From the first line of the data through the line containing "Task: Click the V-Ray", return each line exactly.

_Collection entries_
════════════════════

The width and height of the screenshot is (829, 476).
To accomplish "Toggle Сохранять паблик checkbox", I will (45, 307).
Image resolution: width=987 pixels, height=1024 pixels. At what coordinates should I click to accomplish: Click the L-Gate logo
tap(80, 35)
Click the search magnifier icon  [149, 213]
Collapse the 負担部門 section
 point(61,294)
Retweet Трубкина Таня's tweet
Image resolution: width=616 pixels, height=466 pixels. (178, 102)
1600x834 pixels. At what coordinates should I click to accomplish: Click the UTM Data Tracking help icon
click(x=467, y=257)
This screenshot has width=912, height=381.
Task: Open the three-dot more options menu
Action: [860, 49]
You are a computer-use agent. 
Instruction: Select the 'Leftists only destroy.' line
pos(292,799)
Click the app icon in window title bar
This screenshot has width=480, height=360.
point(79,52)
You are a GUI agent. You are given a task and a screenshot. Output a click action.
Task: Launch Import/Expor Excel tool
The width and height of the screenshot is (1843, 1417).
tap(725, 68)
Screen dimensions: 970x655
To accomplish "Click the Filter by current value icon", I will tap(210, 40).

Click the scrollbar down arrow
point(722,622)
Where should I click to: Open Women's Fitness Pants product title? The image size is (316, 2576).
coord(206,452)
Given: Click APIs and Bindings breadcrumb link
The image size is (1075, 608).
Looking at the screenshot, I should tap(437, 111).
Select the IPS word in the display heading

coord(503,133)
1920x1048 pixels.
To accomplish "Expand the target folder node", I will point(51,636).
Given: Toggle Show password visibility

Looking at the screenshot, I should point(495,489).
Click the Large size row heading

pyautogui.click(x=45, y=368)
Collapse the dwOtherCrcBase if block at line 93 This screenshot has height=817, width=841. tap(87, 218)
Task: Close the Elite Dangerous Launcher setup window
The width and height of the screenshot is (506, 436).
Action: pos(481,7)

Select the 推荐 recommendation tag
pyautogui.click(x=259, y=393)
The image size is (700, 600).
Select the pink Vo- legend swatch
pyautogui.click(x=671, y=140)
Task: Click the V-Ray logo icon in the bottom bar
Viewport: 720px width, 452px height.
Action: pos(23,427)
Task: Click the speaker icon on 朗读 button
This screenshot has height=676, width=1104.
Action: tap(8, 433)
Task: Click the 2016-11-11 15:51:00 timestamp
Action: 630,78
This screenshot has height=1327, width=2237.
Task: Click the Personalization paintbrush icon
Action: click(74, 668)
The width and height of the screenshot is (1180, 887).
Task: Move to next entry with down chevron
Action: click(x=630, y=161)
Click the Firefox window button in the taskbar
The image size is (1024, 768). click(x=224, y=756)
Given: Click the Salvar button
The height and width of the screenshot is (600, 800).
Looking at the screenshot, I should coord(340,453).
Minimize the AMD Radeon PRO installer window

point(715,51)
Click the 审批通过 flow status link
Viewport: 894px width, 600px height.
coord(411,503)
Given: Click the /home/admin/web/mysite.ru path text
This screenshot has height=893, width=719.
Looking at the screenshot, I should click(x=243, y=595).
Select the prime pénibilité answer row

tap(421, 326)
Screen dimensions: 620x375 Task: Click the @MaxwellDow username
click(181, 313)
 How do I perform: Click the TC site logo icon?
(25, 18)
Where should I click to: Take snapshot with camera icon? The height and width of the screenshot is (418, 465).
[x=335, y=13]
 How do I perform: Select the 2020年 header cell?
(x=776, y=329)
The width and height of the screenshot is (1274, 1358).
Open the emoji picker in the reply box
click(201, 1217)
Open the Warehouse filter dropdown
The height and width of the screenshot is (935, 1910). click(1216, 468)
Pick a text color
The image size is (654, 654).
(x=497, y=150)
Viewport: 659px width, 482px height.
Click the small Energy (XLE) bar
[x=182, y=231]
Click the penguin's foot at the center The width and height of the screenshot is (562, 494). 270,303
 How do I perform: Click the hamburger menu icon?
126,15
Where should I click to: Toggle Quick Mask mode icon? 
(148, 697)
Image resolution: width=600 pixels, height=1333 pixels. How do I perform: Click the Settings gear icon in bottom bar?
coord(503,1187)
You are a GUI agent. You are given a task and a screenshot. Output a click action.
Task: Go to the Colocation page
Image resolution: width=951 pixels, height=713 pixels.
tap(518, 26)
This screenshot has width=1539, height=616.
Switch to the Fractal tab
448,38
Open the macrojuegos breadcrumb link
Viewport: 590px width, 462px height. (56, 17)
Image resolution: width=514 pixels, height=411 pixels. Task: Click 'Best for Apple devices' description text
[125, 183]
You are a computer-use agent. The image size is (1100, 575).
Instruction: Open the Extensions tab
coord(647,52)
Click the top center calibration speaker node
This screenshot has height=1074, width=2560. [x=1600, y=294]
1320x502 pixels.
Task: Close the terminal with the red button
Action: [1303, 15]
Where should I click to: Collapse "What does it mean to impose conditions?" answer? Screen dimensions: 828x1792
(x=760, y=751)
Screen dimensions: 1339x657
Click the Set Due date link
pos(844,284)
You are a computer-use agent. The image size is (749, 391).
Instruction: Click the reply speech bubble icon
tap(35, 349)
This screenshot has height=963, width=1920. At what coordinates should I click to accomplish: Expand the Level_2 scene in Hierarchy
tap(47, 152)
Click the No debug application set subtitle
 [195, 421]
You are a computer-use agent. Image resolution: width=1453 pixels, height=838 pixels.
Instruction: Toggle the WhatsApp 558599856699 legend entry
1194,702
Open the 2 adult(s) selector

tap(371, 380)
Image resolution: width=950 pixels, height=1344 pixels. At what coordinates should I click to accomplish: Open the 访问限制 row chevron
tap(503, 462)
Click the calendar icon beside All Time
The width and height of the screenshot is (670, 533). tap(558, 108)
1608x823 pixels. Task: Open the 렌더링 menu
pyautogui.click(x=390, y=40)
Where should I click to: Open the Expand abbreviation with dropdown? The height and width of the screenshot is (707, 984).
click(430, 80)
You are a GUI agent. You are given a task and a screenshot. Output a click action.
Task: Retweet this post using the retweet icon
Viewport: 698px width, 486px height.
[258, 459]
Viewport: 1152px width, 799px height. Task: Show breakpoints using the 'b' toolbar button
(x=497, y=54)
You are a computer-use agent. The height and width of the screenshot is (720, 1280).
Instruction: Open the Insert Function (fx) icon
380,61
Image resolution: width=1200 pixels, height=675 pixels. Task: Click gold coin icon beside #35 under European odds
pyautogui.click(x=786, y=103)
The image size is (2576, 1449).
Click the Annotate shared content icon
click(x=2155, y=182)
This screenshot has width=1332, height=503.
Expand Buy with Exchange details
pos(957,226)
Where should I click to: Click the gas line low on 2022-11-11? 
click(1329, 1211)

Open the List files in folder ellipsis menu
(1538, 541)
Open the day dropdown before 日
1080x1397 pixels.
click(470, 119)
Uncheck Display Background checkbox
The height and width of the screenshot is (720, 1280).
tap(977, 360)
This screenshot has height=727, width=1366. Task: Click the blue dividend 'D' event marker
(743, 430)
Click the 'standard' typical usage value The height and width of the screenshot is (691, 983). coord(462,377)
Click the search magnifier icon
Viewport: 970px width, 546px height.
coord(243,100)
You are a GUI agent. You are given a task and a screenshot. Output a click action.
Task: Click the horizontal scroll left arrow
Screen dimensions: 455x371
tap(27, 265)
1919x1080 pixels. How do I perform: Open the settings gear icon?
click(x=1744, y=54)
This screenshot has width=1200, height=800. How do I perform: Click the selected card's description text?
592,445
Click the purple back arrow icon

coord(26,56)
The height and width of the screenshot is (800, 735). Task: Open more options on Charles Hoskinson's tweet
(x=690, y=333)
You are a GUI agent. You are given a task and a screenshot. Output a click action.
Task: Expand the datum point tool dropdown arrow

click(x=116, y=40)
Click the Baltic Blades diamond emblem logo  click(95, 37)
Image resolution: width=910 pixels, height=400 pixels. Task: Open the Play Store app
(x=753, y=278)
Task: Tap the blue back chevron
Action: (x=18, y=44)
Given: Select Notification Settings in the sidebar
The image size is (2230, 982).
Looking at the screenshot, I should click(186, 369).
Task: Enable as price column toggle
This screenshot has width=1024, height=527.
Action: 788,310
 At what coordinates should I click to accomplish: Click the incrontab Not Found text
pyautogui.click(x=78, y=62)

════════════════════

_Finished task_
The width and height of the screenshot is (829, 476).
To accomplish "Toggle Сохранять паблик checkbox", I will (45, 307).
Image resolution: width=987 pixels, height=1024 pixels. At what coordinates should I click to accomplish: Click the L-Gate logo
tap(80, 35)
Click the search magnifier icon  [149, 213]
Collapse the 負担部門 section
 point(61,294)
Retweet Трубкина Таня's tweet
Image resolution: width=616 pixels, height=466 pixels. (178, 102)
1600x834 pixels. At what coordinates should I click to accomplish: Click the UTM Data Tracking help icon
click(x=467, y=257)
This screenshot has width=912, height=381.
Task: Open the three-dot more options menu
Action: [860, 49]
You are a computer-use agent. 
Instruction: Select the 'Leftists only destroy.' line
pos(292,799)
Click the app icon in window title bar
This screenshot has width=480, height=360.
point(79,52)
You are a GUI agent. You are given a task and a screenshot. Output a click action.
Task: Launch Import/Expor Excel tool
The width and height of the screenshot is (1843, 1417).
tap(725, 68)
Screen dimensions: 970x655
To accomplish "Click the Filter by current value icon", I will tap(210, 40).

Click the scrollbar down arrow
point(722,622)
Where should I click to: Open Women's Fitness Pants product title? The image size is (316, 2576).
coord(206,452)
Given: Click APIs and Bindings breadcrumb link
The image size is (1075, 608).
Looking at the screenshot, I should tap(437, 111).
Select the IPS word in the display heading

coord(503,133)
1920x1048 pixels.
To accomplish "Expand the target folder node", I will point(51,636).
Given: Toggle Show password visibility

Looking at the screenshot, I should point(495,489).
Click the Large size row heading

pyautogui.click(x=45, y=368)
Collapse the dwOtherCrcBase if block at line 93 This screenshot has height=817, width=841. tap(87, 218)
Task: Close the Elite Dangerous Launcher setup window
The width and height of the screenshot is (506, 436).
Action: pos(481,7)

Select the 推荐 recommendation tag
pyautogui.click(x=259, y=393)
The image size is (700, 600).
Select the pink Vo- legend swatch
pyautogui.click(x=671, y=140)
Task: Click the V-Ray logo icon in the bottom bar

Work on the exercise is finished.